*How to complete this task*
Write the entries out again. Every character must match.

*** Record set Section Begins ***

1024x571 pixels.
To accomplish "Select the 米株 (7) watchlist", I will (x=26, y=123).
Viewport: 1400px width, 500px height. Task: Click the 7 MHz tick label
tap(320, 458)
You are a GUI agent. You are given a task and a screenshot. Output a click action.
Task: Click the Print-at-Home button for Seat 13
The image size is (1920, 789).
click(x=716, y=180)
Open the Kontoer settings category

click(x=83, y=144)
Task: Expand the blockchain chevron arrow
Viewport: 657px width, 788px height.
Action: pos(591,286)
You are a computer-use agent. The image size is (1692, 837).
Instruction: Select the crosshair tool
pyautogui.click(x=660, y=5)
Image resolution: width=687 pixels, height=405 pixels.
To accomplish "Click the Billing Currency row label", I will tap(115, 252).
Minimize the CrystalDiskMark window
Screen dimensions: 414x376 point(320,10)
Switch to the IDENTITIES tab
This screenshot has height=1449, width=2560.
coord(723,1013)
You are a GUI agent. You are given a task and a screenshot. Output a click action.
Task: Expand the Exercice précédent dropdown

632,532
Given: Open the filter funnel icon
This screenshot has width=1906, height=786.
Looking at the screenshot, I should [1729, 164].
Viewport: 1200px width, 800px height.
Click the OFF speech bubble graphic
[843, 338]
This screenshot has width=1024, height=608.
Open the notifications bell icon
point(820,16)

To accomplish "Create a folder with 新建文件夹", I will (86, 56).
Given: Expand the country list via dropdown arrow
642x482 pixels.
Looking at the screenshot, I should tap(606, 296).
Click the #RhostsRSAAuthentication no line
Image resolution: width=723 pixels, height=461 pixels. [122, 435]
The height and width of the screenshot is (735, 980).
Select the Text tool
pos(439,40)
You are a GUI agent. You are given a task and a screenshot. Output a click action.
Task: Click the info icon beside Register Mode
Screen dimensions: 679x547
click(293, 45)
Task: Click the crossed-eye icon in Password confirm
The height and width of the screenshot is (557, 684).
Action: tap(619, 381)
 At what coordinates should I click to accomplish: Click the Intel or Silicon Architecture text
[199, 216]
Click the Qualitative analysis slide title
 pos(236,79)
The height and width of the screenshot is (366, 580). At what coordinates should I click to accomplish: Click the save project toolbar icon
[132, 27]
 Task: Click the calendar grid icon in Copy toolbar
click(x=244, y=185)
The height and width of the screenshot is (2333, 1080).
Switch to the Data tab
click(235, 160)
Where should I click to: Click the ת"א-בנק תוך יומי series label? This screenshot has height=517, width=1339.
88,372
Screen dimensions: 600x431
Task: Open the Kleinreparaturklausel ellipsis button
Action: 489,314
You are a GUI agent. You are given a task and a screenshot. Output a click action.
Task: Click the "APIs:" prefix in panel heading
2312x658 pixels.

*** Record set Section Ends ***

*Reply to the task*
1024x571 pixels.
To accomplish "Select the 米株 (7) watchlist", I will (x=26, y=123).
Viewport: 1400px width, 500px height. Task: Click the 7 MHz tick label
tap(320, 458)
You are a GUI agent. You are given a task and a screenshot. Output a click action.
Task: Click the Print-at-Home button for Seat 13
The image size is (1920, 789).
click(x=716, y=180)
Open the Kontoer settings category

click(x=83, y=144)
Task: Expand the blockchain chevron arrow
Viewport: 657px width, 788px height.
Action: pos(591,286)
You are a computer-use agent. The image size is (1692, 837).
Instruction: Select the crosshair tool
pyautogui.click(x=660, y=5)
Image resolution: width=687 pixels, height=405 pixels.
To accomplish "Click the Billing Currency row label", I will tap(115, 252).
Minimize the CrystalDiskMark window
Screen dimensions: 414x376 point(320,10)
Switch to the IDENTITIES tab
This screenshot has height=1449, width=2560.
coord(723,1013)
You are a GUI agent. You are given a task and a screenshot. Output a click action.
Task: Expand the Exercice précédent dropdown

632,532
Given: Open the filter funnel icon
This screenshot has width=1906, height=786.
Looking at the screenshot, I should [1729, 164].
Viewport: 1200px width, 800px height.
Click the OFF speech bubble graphic
[843, 338]
This screenshot has width=1024, height=608.
Open the notifications bell icon
point(820,16)

To accomplish "Create a folder with 新建文件夹", I will (86, 56).
Given: Expand the country list via dropdown arrow
642x482 pixels.
Looking at the screenshot, I should tap(606, 296).
Click the #RhostsRSAAuthentication no line
Image resolution: width=723 pixels, height=461 pixels. [122, 435]
The height and width of the screenshot is (735, 980).
Select the Text tool
pos(439,40)
You are a GUI agent. You are given a task and a screenshot. Output a click action.
Task: Click the info icon beside Register Mode
Screen dimensions: 679x547
click(293, 45)
Task: Click the crossed-eye icon in Password confirm
The height and width of the screenshot is (557, 684).
Action: tap(619, 381)
 At what coordinates should I click to accomplish: Click the Intel or Silicon Architecture text
[199, 216]
Click the Qualitative analysis slide title
 pos(236,79)
The height and width of the screenshot is (366, 580). At what coordinates should I click to accomplish: Click the save project toolbar icon
[132, 27]
 Task: Click the calendar grid icon in Copy toolbar
click(x=244, y=185)
The height and width of the screenshot is (2333, 1080).
Switch to the Data tab
click(235, 160)
Where should I click to: Click the ת"א-בנק תוך יומי series label? This screenshot has height=517, width=1339.
88,372
Screen dimensions: 600x431
Task: Open the Kleinreparaturklausel ellipsis button
Action: 489,314
You are a GUI agent. You are given a task and a screenshot. Output a click action.
Task: Click the "APIs:" prefix in panel heading
2312x658 pixels.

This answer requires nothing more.